I started using logstash-forwarder to send logs from my cloud hosted servers to my ELK server for analysis. Since it’s just a simple setup, I used the self-gen cert as described on logstash-forwarder’s github page.
Unfortunately, using the example generated a cert that is only good for 30 days. So suddenly my kibana graph show no data for my cloud servers…. ??? After some digging, I found errors like this in the log.
logstash-forwarder[4367]: 2014/07/01 23:24:08.559691 Failed to tls handshake with 172.25.28.52 x509: certificate has expired or is not yet valid
openssl x509 -in logstash-forwarder.crt -noout -text show that the Validity period was only 30 days. D’oh! 🙂
So I generated a new set, this time for 10 years. Why not, it’s for my use and if I am still using it 10 years from now…

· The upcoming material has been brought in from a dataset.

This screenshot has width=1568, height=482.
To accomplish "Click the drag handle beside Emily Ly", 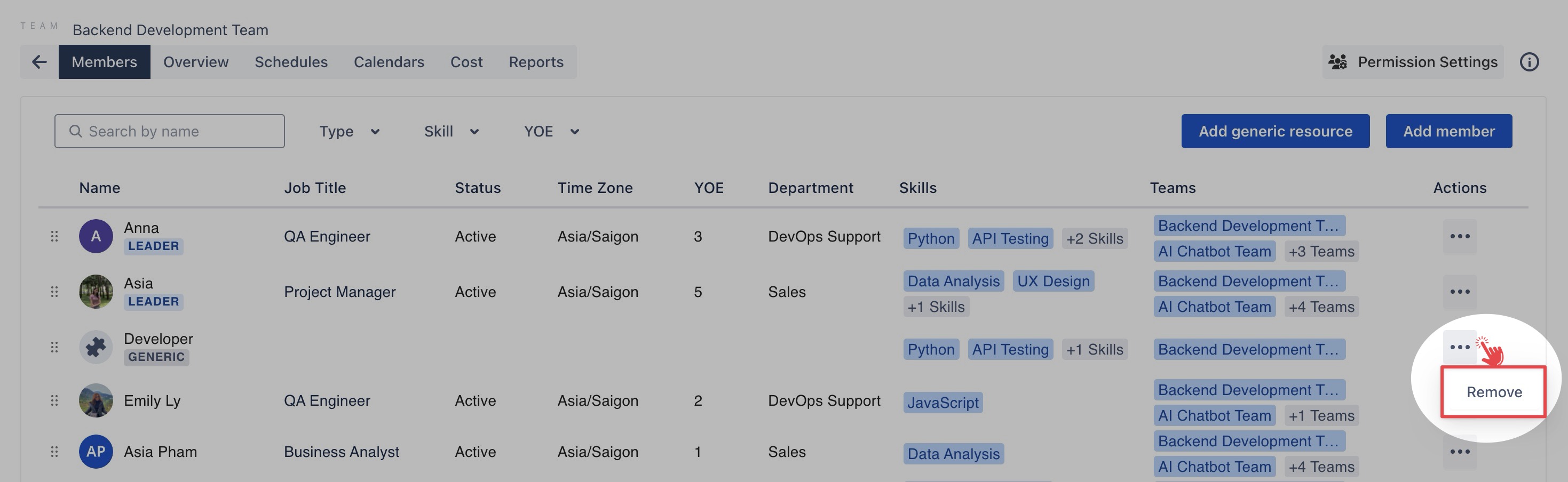I will click(x=54, y=400).
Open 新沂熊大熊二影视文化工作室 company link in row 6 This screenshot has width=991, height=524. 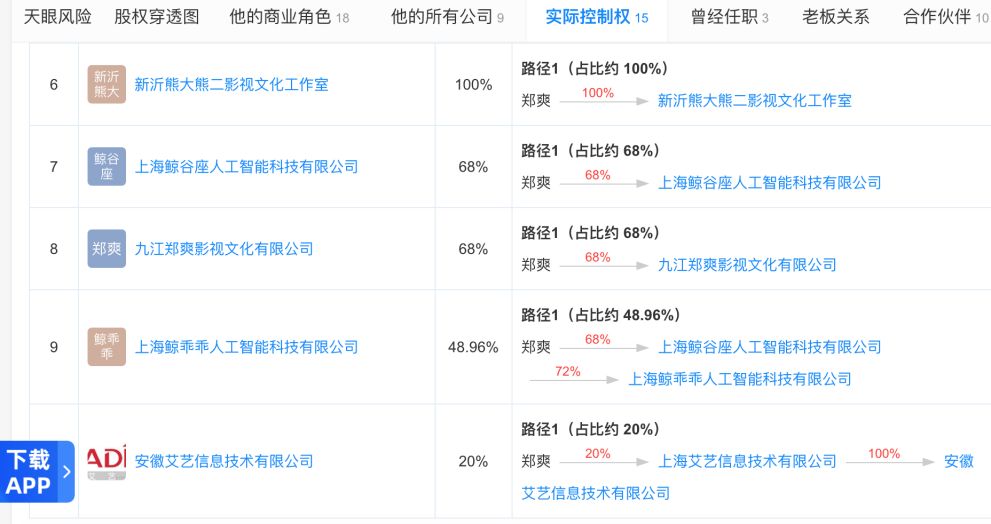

openssl req -x509 -batch -nodes -newkey rsa:2048 -days 3560 -keyout logstash-forwarder.key -out logstash-forwarder.crt
Update 2014-07-28
Tried to bring up another server with logstash-forwarder. Except I used latest logstash-forwarder (git pull today 2014/07/25) and started getting this error when starting up LS.
Failed to tls handshake with 172.25.28.52 x509: certificate is valid for , not foo.bar.le.org
After a bit of debugging, comparing certs (exact same MD5 as the ones on working servers), I went googling and bingo!
https://github.com/elasticsearch/logstash-forwarder/issues/221
I see people blaming Go v1.3 TLS changes, but I am still using the same Go v1.2.1 that I built the currently working logstash-forwarder. And as a matter of fact, copying logstash-forwarder from existing working servers over to the new one and it works just fine! So I do not think that it’s Go, but something in the latest commits to logstash-forwarder that broke TLS.
Update 2014-08-17
Turned out to be my self-gen cert ;-P I created a new one, using properly filled out openssl.cnf and a wildcard domain. That works fine with latest trunk and built using go v1.2.1. I’ll update to go v1.3 soon.